Transport Correspondent

The London, Tilbury and Southend line fraud, which has led to the postponement of one of the first British Rail privatisations, involved little more than transporting suitcases full of tickets from one station to another, it was claimed yesterday.

It appeared that the alleged scam was not designed to line the pockets of the perpetrators, but to profit the company which they had created to help ensure the success of privatisation.

According to sources, it is claimed the fraud allegations involved the printing of rail tickets incorporating London Travelcards at Fenchurch Street station, the line's terminus, and selling them at Upminster, one of the line's intermediate stops. Tickets issued at Fenchurch Street raise more cash for LTS than those issued at Upminster.

Because passengers at Fenchurch Street, which is not connected to the London Underground, are expected to use their tickets mainly for travel on the LTS, London Transport only gets 22 per cent of receipts from Travelcards sold there. But at Upminster, which is on the Tube's District Line, London Transport receives 48 per cent. The customer would not notice the difference on the ticket, but LTS would retain more of the revenue.

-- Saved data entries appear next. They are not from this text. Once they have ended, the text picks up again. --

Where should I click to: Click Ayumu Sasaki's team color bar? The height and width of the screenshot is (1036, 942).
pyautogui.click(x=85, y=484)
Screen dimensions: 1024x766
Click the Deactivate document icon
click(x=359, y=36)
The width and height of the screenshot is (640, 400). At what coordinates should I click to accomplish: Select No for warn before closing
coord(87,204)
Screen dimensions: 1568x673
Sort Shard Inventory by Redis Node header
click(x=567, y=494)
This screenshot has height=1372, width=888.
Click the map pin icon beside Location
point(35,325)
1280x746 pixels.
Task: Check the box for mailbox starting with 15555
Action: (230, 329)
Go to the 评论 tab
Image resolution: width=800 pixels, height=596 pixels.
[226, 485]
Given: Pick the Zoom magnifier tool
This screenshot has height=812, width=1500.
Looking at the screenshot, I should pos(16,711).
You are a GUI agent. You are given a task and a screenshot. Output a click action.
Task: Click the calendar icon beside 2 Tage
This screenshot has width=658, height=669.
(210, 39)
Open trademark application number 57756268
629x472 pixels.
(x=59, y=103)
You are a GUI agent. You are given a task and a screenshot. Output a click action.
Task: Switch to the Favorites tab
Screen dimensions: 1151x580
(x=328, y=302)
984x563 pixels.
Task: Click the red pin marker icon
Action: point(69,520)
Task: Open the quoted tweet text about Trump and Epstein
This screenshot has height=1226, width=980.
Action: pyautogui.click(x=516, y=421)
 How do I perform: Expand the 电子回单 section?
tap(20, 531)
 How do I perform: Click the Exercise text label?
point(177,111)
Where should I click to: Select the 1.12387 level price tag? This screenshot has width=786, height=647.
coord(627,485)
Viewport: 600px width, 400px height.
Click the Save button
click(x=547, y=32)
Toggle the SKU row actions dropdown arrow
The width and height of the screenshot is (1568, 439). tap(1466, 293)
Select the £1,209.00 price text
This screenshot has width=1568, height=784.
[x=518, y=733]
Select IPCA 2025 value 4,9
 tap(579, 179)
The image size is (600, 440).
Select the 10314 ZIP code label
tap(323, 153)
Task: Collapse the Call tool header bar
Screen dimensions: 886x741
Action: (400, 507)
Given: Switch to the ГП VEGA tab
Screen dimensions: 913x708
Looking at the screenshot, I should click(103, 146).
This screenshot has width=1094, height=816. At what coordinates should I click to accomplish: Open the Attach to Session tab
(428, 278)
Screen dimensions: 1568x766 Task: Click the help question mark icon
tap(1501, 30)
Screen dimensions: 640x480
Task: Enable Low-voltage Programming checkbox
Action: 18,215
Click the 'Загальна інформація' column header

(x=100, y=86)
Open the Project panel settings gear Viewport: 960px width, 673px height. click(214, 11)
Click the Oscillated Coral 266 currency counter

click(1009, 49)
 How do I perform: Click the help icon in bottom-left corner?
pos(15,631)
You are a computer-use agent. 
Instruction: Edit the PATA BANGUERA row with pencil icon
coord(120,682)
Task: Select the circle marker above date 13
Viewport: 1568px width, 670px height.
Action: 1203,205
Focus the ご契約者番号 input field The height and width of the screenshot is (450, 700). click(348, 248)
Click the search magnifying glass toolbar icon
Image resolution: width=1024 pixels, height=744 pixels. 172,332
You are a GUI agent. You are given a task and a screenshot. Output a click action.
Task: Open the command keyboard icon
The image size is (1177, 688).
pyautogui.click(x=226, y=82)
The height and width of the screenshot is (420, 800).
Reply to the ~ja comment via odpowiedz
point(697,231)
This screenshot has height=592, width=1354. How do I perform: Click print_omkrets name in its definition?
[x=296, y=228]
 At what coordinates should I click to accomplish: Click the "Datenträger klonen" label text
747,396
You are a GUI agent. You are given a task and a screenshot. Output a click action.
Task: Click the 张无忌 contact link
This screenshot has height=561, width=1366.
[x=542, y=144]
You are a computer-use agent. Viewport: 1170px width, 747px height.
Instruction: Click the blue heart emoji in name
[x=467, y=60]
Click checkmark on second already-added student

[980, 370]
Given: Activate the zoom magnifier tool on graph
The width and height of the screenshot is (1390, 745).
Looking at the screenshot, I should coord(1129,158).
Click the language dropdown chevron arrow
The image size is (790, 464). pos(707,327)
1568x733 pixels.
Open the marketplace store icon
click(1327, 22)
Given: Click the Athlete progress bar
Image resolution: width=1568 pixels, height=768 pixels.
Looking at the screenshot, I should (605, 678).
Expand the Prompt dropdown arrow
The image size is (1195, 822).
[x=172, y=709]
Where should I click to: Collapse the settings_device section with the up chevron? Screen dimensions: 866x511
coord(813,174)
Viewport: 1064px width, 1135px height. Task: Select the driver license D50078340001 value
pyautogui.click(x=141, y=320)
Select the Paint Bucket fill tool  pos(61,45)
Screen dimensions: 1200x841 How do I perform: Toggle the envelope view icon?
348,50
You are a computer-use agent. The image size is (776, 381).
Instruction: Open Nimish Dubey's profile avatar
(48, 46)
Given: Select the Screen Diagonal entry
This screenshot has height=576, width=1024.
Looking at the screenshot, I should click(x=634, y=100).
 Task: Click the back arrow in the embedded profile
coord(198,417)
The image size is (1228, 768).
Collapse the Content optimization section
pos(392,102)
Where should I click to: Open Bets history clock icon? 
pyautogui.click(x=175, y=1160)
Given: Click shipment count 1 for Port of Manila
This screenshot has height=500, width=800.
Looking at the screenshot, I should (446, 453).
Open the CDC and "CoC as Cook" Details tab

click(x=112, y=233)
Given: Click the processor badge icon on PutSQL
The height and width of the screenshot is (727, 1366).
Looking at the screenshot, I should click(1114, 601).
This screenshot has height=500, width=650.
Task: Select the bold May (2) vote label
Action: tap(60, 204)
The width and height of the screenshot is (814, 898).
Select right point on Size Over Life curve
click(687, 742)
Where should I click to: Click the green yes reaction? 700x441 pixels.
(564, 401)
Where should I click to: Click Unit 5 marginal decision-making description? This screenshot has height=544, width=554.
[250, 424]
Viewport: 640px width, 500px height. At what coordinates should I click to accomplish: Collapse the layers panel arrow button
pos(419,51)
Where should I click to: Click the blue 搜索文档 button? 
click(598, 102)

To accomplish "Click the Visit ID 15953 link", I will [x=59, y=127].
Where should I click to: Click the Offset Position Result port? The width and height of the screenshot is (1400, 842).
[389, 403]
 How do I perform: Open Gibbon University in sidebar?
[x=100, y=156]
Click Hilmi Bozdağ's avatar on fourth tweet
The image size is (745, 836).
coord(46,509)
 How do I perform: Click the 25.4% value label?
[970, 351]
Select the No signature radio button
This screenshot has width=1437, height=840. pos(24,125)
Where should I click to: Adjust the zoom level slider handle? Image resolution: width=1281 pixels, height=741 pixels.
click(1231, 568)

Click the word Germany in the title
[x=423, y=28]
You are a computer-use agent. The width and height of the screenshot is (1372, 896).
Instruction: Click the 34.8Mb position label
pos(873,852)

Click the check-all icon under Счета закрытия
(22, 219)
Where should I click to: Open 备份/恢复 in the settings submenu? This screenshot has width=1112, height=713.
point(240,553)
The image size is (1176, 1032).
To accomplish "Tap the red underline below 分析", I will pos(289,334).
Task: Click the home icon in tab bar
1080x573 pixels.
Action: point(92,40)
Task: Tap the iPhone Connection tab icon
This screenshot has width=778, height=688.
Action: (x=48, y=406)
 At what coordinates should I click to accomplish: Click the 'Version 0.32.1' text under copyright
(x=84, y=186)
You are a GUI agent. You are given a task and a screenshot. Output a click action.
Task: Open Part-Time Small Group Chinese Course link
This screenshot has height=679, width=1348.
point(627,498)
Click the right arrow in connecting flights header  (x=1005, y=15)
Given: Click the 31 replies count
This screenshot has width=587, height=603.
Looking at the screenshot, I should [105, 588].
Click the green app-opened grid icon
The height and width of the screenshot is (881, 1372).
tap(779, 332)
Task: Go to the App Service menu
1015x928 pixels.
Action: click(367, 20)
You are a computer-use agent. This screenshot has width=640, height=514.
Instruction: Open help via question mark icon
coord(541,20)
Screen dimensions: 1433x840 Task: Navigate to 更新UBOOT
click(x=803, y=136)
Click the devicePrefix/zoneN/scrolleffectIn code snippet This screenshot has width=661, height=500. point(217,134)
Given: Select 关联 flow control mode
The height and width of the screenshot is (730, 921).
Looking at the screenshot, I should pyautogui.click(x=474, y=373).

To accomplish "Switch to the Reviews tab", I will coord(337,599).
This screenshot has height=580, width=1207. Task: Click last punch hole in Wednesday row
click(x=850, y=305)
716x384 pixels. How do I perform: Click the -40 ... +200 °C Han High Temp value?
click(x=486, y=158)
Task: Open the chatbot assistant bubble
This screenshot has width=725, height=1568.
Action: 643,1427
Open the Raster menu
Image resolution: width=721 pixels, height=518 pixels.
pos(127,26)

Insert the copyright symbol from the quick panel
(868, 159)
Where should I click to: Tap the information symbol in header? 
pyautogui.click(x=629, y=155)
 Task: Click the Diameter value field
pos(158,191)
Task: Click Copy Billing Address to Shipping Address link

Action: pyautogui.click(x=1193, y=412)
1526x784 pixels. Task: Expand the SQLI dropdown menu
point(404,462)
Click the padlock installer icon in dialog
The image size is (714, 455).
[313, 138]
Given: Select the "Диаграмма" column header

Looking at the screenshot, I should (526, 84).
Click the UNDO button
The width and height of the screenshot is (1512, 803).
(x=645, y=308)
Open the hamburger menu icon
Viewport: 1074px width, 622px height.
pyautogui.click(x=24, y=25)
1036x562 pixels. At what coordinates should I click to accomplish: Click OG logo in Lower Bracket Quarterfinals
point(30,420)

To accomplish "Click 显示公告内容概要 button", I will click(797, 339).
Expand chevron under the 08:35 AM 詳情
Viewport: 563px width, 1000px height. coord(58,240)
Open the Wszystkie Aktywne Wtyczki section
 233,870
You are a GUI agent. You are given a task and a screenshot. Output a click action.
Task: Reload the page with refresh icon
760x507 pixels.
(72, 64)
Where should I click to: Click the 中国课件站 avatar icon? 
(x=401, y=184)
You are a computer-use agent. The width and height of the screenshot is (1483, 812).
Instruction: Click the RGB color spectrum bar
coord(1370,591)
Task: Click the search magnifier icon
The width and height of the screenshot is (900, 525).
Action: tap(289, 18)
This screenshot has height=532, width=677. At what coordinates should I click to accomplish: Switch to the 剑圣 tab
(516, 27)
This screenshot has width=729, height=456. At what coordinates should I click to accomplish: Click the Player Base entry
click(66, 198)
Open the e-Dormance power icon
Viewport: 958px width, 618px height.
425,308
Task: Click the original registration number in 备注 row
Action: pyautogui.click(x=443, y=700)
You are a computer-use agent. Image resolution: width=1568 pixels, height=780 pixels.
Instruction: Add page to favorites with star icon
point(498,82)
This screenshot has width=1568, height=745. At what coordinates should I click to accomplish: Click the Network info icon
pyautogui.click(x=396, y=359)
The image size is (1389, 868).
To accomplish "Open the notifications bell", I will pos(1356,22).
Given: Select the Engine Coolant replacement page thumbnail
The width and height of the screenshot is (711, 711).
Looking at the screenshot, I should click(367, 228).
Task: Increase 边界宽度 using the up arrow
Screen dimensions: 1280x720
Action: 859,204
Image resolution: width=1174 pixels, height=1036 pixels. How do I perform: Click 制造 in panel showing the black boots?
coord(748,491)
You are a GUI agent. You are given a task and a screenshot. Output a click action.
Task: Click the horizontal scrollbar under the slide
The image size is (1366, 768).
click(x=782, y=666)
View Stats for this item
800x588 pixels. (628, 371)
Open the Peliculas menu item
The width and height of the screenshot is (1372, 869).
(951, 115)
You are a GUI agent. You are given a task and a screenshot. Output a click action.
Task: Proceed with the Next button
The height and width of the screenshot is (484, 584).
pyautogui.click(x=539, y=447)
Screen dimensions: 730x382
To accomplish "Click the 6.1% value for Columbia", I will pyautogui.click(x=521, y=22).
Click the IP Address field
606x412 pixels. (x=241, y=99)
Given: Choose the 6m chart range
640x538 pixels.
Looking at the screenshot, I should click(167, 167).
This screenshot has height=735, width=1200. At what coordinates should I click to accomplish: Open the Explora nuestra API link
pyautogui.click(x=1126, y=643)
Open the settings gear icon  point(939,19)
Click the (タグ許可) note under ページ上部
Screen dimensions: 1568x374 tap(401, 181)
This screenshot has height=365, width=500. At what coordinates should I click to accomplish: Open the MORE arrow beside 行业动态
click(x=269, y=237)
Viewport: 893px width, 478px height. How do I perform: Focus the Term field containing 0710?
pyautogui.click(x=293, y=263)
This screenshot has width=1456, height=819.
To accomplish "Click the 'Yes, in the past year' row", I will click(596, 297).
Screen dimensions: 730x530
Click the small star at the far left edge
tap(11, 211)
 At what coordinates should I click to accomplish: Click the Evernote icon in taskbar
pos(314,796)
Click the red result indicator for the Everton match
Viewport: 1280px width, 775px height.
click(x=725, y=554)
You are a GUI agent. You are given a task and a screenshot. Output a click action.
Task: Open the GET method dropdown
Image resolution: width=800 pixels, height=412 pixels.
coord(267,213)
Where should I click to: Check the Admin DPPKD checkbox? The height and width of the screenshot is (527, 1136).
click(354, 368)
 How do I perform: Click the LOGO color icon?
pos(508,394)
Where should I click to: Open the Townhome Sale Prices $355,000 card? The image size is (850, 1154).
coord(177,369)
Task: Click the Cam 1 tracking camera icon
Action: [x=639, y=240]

The irregularity was discovered by BR's routine internal audit because the auditors wondered why there was such an upsurge in ticket sales at Fenchurch Street and a drop at Upminster. Investigators were sent in last week and once the extent of the alleged fraud was discovered, postponement of the franchise was inevitable.

Michael Heseltine, the Deputy Prime Minister, claimed that the affair was a triumph for the new system, but BR insiders claim it was due to the efficiency of its auditing systems.

The allegations have resulted in the resignation of Colin Andrews who was commercial director of both LTS and the new private company, Enterprise Rail, which had been due to take over the service yesterday.

In the six weeks of the alleged fraud, it was claimed to have cost London Transport about pounds 45,000 and over a year would have netted LTS about pounds 500,000 - enough to make the difference between profitability and loss for a company with an annual revenue of about pounds 55m and a subsidy of pounds 29m.

Brian Wilson, Labour's transport spokesman, said the franchise process should be restarted: "If it is confirmed that Enterprise Rail would have benefited from this alleged fraud, then there is no way that it should be ever allowed to take on the franchise."

The affair raises questions over the position of management buy-out teams. Buy-out teams have taken over two of the first three franchises and are expected to figure prominently in the next round of four lines due to be privatised in the spring.

One rail insider warned that they could, for instance, artificially depress income in the period running up to privatisation by allowing fare dodgers a free rein and then tighten up procedures once they had taken over the line.